▸ **RECORDS**
>> start

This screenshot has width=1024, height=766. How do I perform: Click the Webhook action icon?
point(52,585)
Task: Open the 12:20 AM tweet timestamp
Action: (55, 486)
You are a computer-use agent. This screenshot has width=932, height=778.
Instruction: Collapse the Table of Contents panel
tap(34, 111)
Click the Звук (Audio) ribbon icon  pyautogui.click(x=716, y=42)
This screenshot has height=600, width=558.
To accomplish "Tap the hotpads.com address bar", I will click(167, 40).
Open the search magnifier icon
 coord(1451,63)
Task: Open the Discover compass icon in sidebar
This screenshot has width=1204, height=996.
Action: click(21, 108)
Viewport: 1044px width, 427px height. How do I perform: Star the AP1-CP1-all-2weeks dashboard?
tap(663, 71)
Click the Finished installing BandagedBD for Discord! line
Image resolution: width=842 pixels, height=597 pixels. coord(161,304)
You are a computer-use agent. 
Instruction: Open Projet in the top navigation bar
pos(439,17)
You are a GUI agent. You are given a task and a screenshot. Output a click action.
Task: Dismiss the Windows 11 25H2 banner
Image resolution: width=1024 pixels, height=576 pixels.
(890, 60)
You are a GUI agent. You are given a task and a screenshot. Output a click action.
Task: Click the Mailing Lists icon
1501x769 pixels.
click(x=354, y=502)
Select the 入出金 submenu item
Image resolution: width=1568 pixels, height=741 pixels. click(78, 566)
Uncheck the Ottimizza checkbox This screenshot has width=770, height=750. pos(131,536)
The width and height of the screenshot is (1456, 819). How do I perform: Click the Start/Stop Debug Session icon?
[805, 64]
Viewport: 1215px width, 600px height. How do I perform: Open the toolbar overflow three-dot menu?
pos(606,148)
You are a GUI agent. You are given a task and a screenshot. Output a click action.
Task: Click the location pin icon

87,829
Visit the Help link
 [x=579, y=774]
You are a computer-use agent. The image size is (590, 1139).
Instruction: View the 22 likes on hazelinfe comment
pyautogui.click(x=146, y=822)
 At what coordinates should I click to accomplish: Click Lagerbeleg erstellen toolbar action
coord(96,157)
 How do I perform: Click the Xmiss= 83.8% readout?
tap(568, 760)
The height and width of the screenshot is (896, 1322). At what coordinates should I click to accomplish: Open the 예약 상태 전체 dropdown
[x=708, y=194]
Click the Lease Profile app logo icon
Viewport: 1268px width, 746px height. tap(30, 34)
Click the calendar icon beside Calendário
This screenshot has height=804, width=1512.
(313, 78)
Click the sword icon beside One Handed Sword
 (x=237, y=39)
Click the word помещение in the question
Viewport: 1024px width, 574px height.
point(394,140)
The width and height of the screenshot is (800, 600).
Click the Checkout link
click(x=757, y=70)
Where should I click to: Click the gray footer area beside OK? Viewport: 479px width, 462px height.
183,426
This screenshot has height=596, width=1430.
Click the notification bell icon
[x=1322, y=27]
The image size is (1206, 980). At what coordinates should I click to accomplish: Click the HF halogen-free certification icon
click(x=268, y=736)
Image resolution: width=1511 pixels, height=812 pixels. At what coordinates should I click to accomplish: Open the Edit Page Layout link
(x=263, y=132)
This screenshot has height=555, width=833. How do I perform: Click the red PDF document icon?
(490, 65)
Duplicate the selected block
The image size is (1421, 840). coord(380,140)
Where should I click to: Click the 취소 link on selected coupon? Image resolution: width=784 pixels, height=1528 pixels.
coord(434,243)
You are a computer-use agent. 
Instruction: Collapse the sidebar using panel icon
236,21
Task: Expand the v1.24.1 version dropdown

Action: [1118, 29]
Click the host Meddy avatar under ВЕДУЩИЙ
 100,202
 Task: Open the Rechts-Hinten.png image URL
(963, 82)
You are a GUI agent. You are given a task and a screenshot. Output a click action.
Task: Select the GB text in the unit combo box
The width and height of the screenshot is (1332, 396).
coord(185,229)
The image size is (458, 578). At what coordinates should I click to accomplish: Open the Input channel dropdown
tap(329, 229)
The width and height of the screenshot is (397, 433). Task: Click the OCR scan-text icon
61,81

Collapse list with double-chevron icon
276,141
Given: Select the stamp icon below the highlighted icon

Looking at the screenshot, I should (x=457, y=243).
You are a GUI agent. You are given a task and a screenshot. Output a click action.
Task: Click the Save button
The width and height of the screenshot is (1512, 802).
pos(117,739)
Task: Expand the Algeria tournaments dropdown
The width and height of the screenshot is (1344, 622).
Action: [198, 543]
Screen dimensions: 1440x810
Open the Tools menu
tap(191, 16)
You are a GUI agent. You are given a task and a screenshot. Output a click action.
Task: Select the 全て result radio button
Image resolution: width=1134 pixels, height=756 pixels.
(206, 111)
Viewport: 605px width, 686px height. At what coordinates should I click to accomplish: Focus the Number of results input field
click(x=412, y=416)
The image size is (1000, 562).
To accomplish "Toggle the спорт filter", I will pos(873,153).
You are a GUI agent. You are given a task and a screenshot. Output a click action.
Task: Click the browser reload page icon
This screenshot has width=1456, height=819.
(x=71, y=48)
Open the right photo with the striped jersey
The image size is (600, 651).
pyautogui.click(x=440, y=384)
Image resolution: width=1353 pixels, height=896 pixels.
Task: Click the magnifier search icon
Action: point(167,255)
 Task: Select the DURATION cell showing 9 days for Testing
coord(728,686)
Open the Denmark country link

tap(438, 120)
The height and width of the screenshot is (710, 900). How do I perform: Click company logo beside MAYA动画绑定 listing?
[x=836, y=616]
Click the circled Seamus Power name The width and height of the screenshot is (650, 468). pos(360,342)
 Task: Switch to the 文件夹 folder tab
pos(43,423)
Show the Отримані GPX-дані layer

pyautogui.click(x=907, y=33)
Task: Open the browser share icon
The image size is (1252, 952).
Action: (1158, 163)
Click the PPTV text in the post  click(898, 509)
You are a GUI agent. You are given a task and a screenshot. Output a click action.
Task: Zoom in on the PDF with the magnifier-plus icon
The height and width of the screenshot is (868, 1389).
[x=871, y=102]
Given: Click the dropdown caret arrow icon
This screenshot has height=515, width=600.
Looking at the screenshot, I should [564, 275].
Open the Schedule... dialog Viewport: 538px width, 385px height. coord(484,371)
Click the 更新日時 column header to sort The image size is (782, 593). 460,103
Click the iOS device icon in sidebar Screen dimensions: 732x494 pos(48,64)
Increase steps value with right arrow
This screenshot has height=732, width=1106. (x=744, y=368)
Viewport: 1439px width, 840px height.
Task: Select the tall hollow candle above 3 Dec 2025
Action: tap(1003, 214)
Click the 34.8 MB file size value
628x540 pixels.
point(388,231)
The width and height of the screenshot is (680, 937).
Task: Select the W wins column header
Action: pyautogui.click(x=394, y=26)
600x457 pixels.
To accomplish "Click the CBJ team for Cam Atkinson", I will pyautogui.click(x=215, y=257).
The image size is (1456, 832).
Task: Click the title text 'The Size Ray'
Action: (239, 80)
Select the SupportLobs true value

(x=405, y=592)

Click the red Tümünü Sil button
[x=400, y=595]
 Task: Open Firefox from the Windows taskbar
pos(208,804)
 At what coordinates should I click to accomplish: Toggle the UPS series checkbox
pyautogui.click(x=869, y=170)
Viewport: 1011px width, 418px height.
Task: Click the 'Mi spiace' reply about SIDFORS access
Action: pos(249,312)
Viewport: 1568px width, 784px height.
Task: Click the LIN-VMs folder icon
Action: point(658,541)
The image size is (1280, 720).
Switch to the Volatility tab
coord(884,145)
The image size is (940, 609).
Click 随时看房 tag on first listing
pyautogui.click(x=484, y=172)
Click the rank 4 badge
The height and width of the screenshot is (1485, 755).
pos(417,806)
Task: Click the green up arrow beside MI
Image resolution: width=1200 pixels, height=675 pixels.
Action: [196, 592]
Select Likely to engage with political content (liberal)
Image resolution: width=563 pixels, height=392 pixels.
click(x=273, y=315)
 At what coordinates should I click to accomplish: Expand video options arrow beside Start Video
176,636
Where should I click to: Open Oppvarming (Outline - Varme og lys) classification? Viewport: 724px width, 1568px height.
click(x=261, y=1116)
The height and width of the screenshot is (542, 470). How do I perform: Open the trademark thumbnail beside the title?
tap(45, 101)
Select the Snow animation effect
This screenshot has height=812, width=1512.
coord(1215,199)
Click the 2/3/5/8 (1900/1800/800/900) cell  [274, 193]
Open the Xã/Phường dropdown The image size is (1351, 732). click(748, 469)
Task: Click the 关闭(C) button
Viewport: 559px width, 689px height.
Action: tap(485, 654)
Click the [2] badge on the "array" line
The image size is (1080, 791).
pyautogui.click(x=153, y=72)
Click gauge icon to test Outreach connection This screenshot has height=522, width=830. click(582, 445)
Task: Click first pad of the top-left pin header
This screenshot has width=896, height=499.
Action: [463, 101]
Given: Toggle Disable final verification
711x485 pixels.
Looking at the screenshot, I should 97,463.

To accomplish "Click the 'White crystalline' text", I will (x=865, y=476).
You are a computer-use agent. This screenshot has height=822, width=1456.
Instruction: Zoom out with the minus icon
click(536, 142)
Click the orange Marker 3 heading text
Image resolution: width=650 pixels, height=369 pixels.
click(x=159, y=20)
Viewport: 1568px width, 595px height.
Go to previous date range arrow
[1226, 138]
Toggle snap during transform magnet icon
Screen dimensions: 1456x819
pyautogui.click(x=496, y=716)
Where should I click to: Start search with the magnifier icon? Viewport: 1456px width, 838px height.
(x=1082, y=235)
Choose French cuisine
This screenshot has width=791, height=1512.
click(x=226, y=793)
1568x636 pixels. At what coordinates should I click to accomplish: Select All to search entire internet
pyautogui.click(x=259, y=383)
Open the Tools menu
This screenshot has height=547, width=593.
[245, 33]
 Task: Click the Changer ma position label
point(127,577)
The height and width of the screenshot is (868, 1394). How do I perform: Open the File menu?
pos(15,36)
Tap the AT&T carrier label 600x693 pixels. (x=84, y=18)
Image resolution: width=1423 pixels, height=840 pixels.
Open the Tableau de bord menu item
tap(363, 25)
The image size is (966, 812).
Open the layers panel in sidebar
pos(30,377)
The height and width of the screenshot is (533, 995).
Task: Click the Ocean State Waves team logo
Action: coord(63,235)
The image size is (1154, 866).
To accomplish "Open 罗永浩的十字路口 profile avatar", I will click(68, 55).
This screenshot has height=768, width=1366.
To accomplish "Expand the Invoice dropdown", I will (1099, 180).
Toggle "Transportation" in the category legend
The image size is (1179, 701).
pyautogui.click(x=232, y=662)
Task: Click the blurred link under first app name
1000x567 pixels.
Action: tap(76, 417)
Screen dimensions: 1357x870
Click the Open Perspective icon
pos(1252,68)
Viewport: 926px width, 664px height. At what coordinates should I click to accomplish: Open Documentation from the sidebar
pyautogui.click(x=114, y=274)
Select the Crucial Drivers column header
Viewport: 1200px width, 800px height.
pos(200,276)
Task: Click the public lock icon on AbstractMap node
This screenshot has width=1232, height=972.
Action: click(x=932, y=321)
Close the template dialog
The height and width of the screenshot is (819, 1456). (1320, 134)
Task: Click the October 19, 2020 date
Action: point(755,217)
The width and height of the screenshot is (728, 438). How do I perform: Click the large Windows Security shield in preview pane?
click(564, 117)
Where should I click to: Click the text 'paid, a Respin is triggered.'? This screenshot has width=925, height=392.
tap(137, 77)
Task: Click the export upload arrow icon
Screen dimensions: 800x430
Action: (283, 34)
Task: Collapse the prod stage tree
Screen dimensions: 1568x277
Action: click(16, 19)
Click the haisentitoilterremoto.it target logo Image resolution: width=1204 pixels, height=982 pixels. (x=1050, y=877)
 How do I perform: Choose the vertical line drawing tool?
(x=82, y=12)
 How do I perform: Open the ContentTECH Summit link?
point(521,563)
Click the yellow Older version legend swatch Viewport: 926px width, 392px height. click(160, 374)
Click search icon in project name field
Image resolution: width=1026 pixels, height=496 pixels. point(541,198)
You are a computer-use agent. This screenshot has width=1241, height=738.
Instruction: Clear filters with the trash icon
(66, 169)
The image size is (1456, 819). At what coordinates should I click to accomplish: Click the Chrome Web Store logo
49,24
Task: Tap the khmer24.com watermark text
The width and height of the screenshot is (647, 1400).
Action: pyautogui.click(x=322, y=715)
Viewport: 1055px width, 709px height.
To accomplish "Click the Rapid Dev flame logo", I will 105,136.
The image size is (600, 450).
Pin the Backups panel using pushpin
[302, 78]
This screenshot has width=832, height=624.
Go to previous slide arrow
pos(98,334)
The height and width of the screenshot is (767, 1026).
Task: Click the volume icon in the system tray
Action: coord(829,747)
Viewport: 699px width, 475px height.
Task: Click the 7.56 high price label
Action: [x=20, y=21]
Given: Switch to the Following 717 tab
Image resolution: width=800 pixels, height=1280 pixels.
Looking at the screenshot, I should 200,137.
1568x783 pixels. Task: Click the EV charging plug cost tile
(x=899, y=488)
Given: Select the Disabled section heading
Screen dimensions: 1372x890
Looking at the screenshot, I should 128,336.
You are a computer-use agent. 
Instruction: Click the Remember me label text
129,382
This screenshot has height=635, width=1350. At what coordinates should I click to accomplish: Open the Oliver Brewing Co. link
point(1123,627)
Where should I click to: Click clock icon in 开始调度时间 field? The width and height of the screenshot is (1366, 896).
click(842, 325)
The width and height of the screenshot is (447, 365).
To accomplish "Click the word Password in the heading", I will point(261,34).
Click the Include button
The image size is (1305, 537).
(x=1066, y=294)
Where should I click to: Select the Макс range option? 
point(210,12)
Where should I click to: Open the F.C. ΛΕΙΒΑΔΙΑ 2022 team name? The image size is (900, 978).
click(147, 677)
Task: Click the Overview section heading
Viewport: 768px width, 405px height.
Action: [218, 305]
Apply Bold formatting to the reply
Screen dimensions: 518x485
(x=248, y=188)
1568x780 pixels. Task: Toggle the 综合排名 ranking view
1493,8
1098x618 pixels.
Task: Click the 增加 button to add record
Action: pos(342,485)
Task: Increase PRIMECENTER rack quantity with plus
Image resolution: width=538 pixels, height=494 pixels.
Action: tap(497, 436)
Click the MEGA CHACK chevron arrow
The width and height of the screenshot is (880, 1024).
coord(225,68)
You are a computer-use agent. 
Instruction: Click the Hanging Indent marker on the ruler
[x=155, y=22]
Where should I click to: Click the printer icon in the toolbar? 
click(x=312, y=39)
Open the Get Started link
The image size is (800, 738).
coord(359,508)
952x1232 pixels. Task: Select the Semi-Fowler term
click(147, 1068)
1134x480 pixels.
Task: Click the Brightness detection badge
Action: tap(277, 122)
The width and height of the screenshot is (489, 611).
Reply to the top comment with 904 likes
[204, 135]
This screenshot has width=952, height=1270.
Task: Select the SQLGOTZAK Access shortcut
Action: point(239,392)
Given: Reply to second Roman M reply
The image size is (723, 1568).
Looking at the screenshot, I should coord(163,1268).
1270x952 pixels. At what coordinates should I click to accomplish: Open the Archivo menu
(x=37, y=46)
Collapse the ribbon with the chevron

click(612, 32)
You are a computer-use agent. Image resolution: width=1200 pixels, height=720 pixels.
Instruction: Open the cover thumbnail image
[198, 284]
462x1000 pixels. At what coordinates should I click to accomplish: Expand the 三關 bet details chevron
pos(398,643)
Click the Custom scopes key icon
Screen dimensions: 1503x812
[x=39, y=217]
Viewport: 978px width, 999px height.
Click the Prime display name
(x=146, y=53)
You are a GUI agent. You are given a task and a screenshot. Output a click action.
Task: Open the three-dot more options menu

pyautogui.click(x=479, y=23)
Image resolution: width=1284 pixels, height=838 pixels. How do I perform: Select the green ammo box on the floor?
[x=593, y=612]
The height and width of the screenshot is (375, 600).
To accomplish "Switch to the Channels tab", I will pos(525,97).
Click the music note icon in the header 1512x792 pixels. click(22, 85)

>> end

Convert the records above, starting at the line containing "The width and height of the screenshot is (447, 365)." and ending at the line containing "point(210,12)", into a JSON list of strings with one string per line and blank lines omitted.

▸ **SOLUTION**
[
  "The width and height of the screenshot is (447, 365).",
  "To accomplish \"Click the word Password in the heading\", I will point(261,34).",
  "Click the Include button",
  "The image size is (1305, 537).",
  "(x=1066, y=294)",
  "Where should I click to: Select the Макс range option? ",
  "point(210,12)"
]